I almost cried, walking into the ballroom and hearing the blaring samba music and seeing everyone in fake eyelashes, fake tan, fake nails, and rhinestones. Under the pressure all of the school and wedding stuff that's been going on I haven't really had time to sit back and miss ballroom. And I didn't realize how much I really do until then. I mean, seriously, is there any better feeling than hearing your name announced as a finalist in amateur latin or standard and walking out on that floor like, Yeah I'm hot, and you know it?
But here was the other thing, as I sat there watching my friends and sisters dance, I felt disconnected. That isn't my world anymore.

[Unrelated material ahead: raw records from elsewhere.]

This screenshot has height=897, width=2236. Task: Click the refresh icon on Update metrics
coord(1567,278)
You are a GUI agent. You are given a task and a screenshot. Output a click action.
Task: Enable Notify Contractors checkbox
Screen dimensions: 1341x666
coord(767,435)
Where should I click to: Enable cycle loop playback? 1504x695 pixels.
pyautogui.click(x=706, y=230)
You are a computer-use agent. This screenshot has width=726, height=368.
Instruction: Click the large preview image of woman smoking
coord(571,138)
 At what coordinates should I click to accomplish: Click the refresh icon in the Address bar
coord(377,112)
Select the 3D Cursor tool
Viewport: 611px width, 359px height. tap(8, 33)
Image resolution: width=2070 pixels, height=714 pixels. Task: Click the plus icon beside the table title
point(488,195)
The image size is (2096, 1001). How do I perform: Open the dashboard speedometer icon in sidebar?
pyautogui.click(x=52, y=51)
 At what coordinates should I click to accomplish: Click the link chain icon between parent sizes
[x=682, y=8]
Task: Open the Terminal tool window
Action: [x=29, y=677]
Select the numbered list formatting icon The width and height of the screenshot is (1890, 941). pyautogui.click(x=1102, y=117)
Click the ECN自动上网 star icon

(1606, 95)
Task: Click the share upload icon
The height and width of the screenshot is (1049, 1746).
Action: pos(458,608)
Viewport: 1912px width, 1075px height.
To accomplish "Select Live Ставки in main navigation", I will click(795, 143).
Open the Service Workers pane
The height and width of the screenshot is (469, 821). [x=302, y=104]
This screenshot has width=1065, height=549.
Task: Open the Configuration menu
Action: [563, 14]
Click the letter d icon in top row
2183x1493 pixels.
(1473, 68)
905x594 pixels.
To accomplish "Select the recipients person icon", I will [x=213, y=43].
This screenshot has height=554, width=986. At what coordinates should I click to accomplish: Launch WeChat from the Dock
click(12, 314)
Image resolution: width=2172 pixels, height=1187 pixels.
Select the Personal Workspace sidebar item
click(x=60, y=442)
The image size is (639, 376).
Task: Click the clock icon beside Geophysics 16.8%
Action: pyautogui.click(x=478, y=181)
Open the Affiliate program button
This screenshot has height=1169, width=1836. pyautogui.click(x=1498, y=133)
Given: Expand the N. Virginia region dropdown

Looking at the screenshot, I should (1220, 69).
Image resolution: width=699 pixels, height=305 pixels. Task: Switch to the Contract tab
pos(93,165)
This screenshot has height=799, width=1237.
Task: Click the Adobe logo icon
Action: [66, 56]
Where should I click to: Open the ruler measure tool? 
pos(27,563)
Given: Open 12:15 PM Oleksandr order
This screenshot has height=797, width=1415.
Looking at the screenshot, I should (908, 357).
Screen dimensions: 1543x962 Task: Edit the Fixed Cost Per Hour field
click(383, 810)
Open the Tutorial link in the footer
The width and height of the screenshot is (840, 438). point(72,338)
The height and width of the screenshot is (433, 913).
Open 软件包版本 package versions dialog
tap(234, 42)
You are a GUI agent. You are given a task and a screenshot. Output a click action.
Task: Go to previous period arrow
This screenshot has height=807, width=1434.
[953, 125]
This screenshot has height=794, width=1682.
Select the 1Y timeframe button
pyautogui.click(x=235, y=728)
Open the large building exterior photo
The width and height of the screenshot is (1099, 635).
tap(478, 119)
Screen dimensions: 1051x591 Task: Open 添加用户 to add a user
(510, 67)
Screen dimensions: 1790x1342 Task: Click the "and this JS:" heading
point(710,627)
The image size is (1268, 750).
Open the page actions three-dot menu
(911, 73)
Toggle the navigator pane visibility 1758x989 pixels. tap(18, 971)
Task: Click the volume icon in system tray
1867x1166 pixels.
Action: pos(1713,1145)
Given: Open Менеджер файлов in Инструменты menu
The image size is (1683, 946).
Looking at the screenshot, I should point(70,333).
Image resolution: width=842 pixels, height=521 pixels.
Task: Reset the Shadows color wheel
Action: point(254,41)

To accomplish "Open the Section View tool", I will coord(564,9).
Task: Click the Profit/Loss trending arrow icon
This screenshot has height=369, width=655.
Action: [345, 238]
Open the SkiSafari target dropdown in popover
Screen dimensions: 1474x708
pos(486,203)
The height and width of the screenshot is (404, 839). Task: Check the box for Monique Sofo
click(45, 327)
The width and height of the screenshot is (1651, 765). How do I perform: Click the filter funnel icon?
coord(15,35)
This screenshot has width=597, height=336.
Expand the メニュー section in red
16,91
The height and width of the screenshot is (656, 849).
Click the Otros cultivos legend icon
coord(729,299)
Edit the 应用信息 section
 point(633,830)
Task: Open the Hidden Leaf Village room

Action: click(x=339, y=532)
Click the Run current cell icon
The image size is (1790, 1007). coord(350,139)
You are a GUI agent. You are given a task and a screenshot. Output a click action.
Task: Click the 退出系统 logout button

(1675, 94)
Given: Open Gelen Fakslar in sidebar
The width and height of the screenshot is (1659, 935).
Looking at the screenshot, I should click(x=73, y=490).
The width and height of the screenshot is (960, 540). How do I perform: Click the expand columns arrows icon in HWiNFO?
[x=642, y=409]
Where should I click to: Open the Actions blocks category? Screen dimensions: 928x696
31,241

I chose to leave on my own terms, and I picked a pretty dang good reason (*cough*Aaron*cough).
Even if I sort of wish I could participate in all of this glamor and competition again:
So thanks ballroom, for all the good times and even the not-so-good times.
But I think I'll be a [engaged] chemist now.
*Congratulations to everyone who competed! The caliber of dancing was really excellent this year!
4 comments:
That's crazy! I bet that would be really hard, but I'm glad you feel at peace with that decision. :) miss you; we should play sometime.
and haha, is that title from that crazy ballroom movie?
Sad! I'm glad you're at peace with the decision too. It still must be very hard. That's how I feel about Orchestra a lot of the time.
And where's that "30 Days" post? :P That was looking pretty interesting and fun, but now it's deleted!
Strictly Ballroom! Love it.
Like Ashlan, I've felt that way with oboe too. It's hard to stop doing something, but it's great to think back on all of the successes that you've had and what your failures have taught you.